The audited Sprint 2 paths are largely clinic-scoped already. No active hardcoded "Dental Square" dependency was found in the reviewed WhatsApp, PDF, or notification execution paths. The remaining work completed in this pass was to keep unknown WhatsApp inbound traffic inside the inbox, expose the sender’s number when no patient match exists, and keep visiting-doctor booking alerts behind a clinic preference.

Audited Areas

PDF

Reviewed paths:
  • server/src/pdf/PatientInvoicePdf.tsx
  • server/src/routes/public-documents.ts
  • related tenant-aware resolver usage in invoice/document generation paths
Result:
  • Letterhead resolution is clinic-aware.
  • No branch name hardcoding found in the reviewed PDF generation path.

WhatsApp

Reviewed paths:
  • server/src/routes/whatsapp-webhook.ts
  • server/src/routes/whatsapp.ts
  • server/src/routes/conversations.ts
  • server/src/lib/whatsapp.ts
  • server/src/lib/whatsapp-assistant-dispatch.ts
  • server/src/lib/ai/whatsapp-knowledge.ts
  • ui/src/components/chat-v2/inbox/ConversationRowMenu.tsx
Result:
  • Unknown inbound WhatsApp messages now land directly in inbox conversations.
  • Unknown senders are labelled with their phone number instead of a hardcoded "Unknown" identity.
  • Unknown inbound is not pushed into leads.

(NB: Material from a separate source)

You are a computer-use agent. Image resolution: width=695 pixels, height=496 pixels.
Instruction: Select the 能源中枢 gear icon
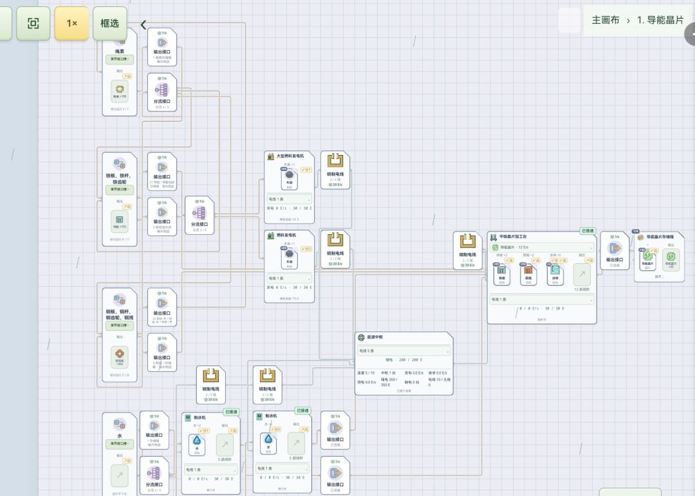click(361, 337)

This is an explicit product decision for this sprint.
  • Inbox operators can mark those conversations as spam.
  • Inbox operators can convert an unknown sender into a patient record directly from the conversation menu.
  • Clinic naming in assistant and messaging paths resolves from clinic data or neutral fallback copy rather than a fixed clinic string.

Notifications

Reviewed paths:
  • server/src/lib/appointment-notifications.ts
  • server/src/lib/email-gate.ts
  • server/src/routes/clinics.ts
  • ui/src/components/settings/NotificationSettings.tsx
Result:
  • Notification matrix remains clinic-scoped.
  • Appointment email dispatch respects clinic preferences.
  • Visiting-doctor booking alerts now have an explicit clinic-level toggle instead of implicit always-on behavior.

Findings

  1. No cross-tenant clinic-name hardcode was found in the audited execution paths.
  2. Unknown WhatsApp inbound previously had lead-creation behavior in flight; the current sprint direction correctly keeps these messages in the inbox instead.
  3. Notification isolation is strong where dispatch passes through the existing clinic preference gate.

Residual Risks

  • Any future background job or assistant prompt path that bypasses email-gate could weaken notification isolation.
  • Any new WhatsApp entrypoint must continue resolving clinic context before creating or broadcasting conversations.
  • Shared/group reporting work must aggregate across clinics on the read side only and must not loosen transactional clinic boundaries.

Recommendation

Keep clinic-scoped routing as the default contract for PDF assets, WhatsApp inbox traffic, and notifications. New features should extend the existing gate/resolver layers instead of introducing parallel shortcuts.